Mandarin, 1995; Black Inc, 2005

‘When I lived there, I made Melbourne my village. I’m not talking about suburban Melbourne, where rusticity can be as close as the corner shop: a few Scotch thistles, a galvanised iron roof and a flickering Peter’s ice cream cone can work magic on your sense of time and place. I made my village of central Melbourne – and it’s a village that takes some finding. I think of it as Bearbrass…’

Bearbrass (one of the local names by which Melbourne was first known) is an attempt to resurrect the village that was early Melbourne – from the arrival of white settlers in 1835 until the first gold rushes shook the town – overlaid with my own impressions and experiences of the modern city.

 

Nothing But GoldNothing But Gold: The diggers of 1852

Text Publishing, 1999

Within a year of gold’s discovery in 1851, the infant colony of Victoria was transformed from a sump for ex-convicts to a Land of Opportunity.

To be on the diggings in 1852 was to be in the thick of it. And in that astonishing year 75,000 adventurers learnt as much about housekeeping as they did gold-digging – the same shovel a digger used to fry up his breakfast might unearth him a fortune before lunch.

Australia became the talk of the world in 1852, a moment in our history when there was nothing but gold.

 

The Man Who Lost HimselfThe Man Who Lost Himself: The unbelievable story of the Tichborne Claimant

Text Publishing, 2002

Tom Castro, the Wagga Wagga butcher, had a jowly face and carried himself like an uneven load, tipping the scales at twenty-one stone. Roger, the young Tichborne heir – before he was lost at sea in 1854 – was all narrowness: long neck, hock-bottle shoulders and hips that were hardly there. He walked ‘like a Frenchman’.

Not even Roger’s mother could tell them apart.

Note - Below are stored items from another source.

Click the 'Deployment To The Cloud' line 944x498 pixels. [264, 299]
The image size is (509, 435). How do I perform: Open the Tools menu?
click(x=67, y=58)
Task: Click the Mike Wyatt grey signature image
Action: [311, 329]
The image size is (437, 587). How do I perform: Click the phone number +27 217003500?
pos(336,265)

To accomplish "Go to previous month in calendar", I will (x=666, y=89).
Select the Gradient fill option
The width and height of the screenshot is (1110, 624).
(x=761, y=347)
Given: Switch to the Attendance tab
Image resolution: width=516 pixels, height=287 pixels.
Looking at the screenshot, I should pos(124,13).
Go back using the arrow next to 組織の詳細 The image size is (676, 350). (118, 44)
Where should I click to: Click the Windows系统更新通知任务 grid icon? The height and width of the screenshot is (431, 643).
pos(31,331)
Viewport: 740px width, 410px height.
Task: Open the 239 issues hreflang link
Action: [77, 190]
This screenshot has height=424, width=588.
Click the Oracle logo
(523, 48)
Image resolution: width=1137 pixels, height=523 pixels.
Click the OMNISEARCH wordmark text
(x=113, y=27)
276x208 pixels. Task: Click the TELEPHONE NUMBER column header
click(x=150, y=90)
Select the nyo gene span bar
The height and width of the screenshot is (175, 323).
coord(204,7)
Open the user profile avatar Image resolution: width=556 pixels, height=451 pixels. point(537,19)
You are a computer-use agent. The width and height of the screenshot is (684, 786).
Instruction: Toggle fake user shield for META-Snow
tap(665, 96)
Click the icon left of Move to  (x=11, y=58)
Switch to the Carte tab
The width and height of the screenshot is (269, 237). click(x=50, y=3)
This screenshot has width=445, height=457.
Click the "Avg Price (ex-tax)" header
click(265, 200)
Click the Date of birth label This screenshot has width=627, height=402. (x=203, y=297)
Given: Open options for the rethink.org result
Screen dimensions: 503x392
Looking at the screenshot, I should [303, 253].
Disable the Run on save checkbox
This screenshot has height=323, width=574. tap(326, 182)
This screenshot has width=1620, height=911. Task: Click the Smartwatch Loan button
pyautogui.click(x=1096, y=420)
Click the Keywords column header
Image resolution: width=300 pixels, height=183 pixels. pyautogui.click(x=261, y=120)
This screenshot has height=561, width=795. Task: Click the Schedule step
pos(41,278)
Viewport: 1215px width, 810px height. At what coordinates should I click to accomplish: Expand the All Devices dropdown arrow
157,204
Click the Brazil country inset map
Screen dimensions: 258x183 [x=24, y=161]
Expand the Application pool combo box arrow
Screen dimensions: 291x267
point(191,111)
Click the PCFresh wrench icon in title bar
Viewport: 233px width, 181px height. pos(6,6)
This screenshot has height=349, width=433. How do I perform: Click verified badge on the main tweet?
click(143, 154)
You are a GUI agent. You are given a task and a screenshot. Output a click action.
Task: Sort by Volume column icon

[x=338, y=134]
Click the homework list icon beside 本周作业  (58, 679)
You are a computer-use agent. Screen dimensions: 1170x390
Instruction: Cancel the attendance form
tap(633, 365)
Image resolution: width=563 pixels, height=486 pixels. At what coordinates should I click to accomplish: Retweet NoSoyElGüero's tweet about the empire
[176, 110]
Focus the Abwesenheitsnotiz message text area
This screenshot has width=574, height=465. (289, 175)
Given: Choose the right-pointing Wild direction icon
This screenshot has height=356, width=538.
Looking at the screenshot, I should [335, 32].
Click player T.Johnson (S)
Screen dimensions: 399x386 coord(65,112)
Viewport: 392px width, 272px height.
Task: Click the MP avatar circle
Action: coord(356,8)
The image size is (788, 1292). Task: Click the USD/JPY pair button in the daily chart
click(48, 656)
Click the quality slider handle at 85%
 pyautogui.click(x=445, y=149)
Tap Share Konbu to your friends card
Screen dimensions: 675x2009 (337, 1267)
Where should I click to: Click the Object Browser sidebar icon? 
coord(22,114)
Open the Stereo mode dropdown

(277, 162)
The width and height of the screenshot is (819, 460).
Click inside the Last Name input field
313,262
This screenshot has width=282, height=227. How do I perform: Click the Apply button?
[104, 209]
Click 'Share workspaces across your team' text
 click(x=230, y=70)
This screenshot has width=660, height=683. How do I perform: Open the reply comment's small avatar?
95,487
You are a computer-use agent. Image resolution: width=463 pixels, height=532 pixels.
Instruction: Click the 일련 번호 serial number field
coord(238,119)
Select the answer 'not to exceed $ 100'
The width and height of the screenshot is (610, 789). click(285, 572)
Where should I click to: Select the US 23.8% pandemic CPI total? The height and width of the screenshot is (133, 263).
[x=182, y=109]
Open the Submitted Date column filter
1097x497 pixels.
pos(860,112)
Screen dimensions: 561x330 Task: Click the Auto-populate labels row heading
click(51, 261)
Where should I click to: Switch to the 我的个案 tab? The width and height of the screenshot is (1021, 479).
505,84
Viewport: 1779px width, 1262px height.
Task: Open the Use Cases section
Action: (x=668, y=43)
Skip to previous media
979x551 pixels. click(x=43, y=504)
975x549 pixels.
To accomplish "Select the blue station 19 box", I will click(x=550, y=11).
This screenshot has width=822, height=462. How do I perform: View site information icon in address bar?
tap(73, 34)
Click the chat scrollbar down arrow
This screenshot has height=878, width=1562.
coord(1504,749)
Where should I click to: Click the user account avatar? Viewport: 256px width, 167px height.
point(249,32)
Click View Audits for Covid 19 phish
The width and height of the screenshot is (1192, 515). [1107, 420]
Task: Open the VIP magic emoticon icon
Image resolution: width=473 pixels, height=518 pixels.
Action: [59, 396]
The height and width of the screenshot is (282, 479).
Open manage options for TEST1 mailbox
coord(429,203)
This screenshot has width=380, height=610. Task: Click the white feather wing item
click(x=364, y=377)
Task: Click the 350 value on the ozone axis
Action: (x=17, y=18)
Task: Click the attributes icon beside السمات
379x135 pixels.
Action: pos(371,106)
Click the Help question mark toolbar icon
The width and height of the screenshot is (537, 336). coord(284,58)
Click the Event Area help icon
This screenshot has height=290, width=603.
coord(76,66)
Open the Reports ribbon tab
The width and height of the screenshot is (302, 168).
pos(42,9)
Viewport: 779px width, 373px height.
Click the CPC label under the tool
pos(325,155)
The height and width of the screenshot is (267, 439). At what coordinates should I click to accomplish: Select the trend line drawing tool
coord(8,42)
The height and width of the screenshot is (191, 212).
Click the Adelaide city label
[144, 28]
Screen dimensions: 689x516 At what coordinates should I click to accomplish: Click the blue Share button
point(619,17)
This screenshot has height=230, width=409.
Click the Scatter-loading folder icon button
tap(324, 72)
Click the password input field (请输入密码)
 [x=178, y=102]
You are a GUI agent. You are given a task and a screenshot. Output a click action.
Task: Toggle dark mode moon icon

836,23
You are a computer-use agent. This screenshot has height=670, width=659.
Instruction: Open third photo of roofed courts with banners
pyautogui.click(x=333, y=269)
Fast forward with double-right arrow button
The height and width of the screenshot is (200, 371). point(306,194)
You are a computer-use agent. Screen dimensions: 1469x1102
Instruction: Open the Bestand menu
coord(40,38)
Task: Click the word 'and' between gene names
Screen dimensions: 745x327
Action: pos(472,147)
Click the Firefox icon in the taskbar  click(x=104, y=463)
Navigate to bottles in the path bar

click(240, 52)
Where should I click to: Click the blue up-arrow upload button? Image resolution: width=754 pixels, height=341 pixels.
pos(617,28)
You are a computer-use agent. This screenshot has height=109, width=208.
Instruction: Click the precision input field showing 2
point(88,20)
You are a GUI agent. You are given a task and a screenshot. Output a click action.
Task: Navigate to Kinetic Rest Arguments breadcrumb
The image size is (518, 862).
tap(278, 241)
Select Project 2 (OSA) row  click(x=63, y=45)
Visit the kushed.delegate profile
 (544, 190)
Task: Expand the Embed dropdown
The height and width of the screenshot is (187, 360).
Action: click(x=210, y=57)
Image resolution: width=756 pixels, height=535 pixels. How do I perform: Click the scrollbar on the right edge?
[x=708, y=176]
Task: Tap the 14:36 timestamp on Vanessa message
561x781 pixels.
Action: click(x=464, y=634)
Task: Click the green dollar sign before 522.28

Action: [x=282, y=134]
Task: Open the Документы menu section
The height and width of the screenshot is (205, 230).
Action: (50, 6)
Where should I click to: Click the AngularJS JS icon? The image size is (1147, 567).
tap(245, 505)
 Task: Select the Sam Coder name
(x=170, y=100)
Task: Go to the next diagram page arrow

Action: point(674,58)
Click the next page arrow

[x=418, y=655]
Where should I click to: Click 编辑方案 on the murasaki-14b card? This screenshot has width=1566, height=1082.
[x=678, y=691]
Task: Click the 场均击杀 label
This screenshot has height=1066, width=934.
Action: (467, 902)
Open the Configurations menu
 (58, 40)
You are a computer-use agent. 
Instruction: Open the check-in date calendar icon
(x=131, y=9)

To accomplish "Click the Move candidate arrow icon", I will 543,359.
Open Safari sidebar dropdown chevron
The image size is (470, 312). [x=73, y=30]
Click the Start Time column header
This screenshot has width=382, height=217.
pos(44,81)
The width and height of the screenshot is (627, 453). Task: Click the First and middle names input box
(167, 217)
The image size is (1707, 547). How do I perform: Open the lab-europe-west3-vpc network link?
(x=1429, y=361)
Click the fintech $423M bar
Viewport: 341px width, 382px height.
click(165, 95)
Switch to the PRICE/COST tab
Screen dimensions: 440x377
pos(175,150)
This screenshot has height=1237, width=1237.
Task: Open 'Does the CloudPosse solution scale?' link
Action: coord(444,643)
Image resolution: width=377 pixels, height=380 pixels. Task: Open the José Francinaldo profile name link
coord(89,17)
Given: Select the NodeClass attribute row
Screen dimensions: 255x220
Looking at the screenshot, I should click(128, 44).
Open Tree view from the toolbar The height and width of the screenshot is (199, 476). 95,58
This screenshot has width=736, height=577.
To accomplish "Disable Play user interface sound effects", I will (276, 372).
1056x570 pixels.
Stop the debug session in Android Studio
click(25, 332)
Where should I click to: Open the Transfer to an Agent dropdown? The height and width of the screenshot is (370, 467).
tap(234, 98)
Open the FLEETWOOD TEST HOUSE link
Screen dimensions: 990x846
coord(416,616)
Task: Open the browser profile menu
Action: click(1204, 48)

After all, a man might change his shape in a dozen years; and so it was that Tom Castro declared himself to be the long-lost Roger and headed for London to claim his inheritance. By 1871 there was no more notorious celebrity in the British Empire than the charismatic Claimant: the subject of songs, plays, cartoons, endless speculation and one of the longest-running court cases in British judicial history.

But who was he, really?

 

Fly a Rebel FlagFly a Rebel Flag: The Eureka stockade

black dog books, 2004

The diggers were fed up with being hounded by the police, forced to show their gold licences on demand, like common criminals. At last the diggers of Ballarat made a stand for justice. They took up arms, built a stockade, and swore to defend themselves and each other against the authorities.

When government troops stormed the Eureka stockade the battle lasted just twenty minutes, but it changed Australia forever.

Was it a blow for democracy? A glorious rebellion? Or just a bloody massacre? You decide.
(For younger readers)

 

A City Lost and FoundA City Lost and Found: Whelan the Wrecker’s Melbourne

Black Inc, 2005

The demolition firm of Whelan the Wrecker was a Melbourne institution for a hundred years (1892-1992). Its famous sign – ‘Whelan the Wrecker is Here’ on a pile of shifting rubble – was a laconic masterpiece and served as a vital sign of the city’s progress. It’s no stretch to say that over three generations, the Whelan family changed the face of Melbourne, demolishing hundreds of buildings in the central city alone.

In A City Lost and Found I use Whelan’s demolition sites as portals by which to explore layers of the city laid bare by their pick-axes and iron balls. From beneath the rubble I bring to light fantastic stories of Melbourne’s building sites and their many incarnations, in a book about the making – and remaking – of a city.